Topically administered ketamine reduces capsaicin-evoked mechanical hyperalgesia.

BACKGROUND

The n-methyl-d-aspartate receptor antagonists such as ketamine relieve chronic pain but their oral and parenteral use is limited by the adverse effects. Experimental studies indicate that the peripheral n-methyl-d-aspartate receptors are involved in nociception. Recent clinical findings suggest that ketamine gel alleviates neuropathic pain, but no placebo-controlled randomized studies are available on the neurosensory effects of ketamine gel in experimental neurogenic pain.

OBJECTIVES

The aim of this study was to assess the effects of topically applied ketamine using the intradermal capsaicin model in healthy volunteers.

METHODS

Nine healthy subjects received ketamine and placebo gel on 3 occasions in a randomized, double-blind, and crossover manner.
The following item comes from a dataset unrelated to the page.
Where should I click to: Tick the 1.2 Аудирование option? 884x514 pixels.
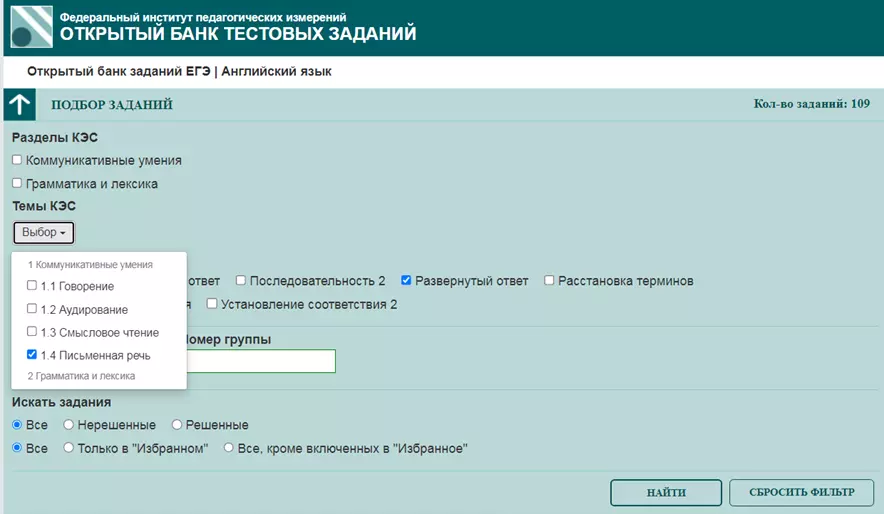tap(33, 309)
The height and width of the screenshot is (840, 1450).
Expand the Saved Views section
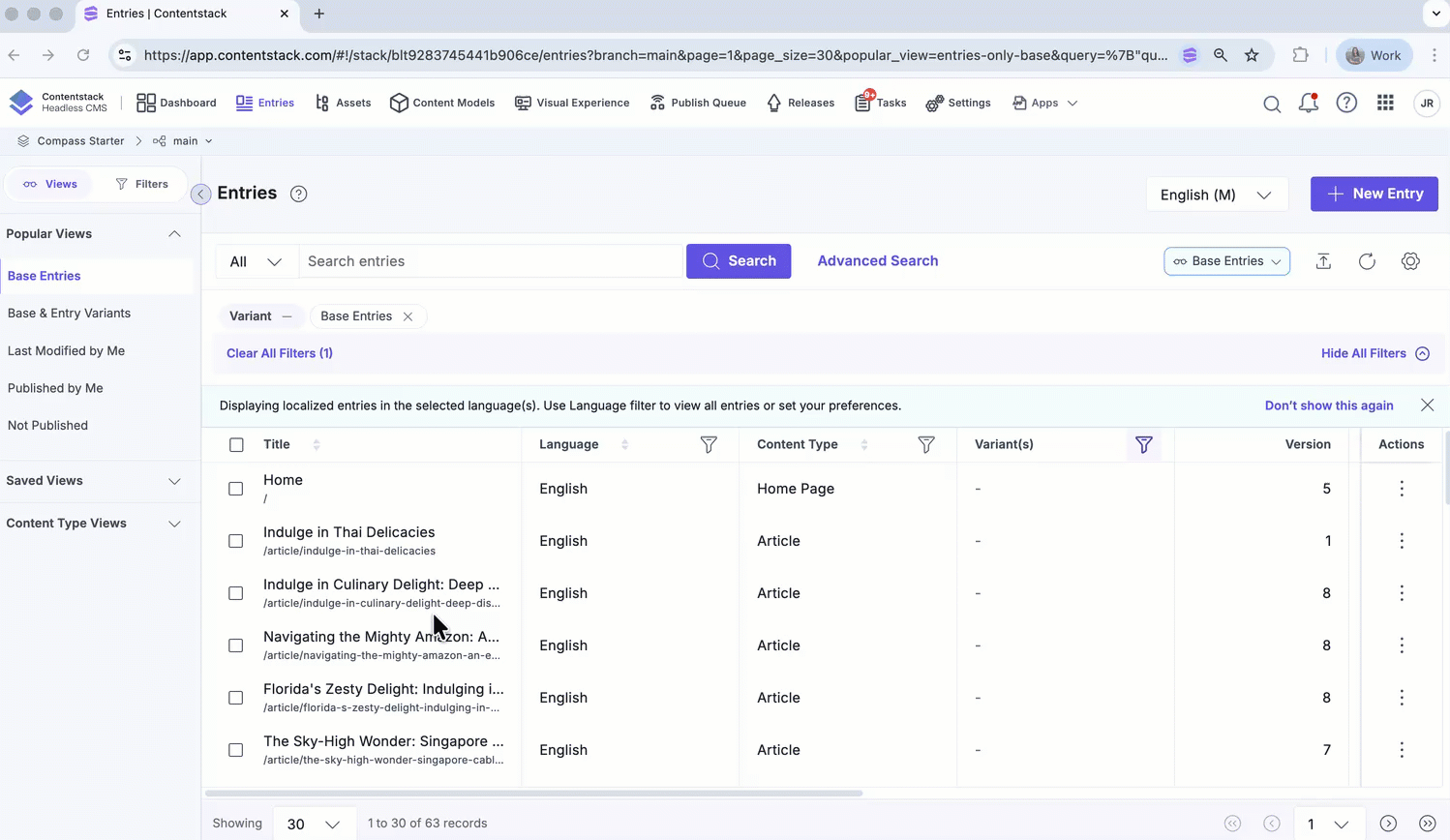point(174,481)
The concentration of ketamine was 50 mg/mL. One milliliter of gel was rubbed into the skin of both forearms 10 minutes before the intradermal injection of capsaicin (250 microg). Thereafter, the intensity and unpleasantness of spontaneous and evoked pain and dysesthesia was assessed up to 60 minutes using a 10-cm visual analog scale. Pain and dysesthesia were evoked using cotton gauze, a von Frey microfilament, and 38 degrees C, 42 degrees C, and 47 degrees C heat. Side effects were recorded, and individuals' subjective experiences were assessed with a standard questionnaire.

RESULTS

Ketamine gel had no effect on immediate burning pain followed by the capsaicin injection. Both the intensity and unpleasantness of mechanical hyperalgesia was statistically significantly reduced by ketamine gel applied both on the left and right side. Neither tactile allodynia evoked by a brush nor thermal hyperalgesia were observed in any volunteer. No local or systemic side effects were observed. No patient reported any drug effects.

DISCUSSION

A significant reduction of mechanical hyperalgesia was produced by topically and pre-emptively applied ketamine in healthy patients. We propose that the mechanism of action would be the reduction of central sensitization caused by the absorption of ketamine in circulation.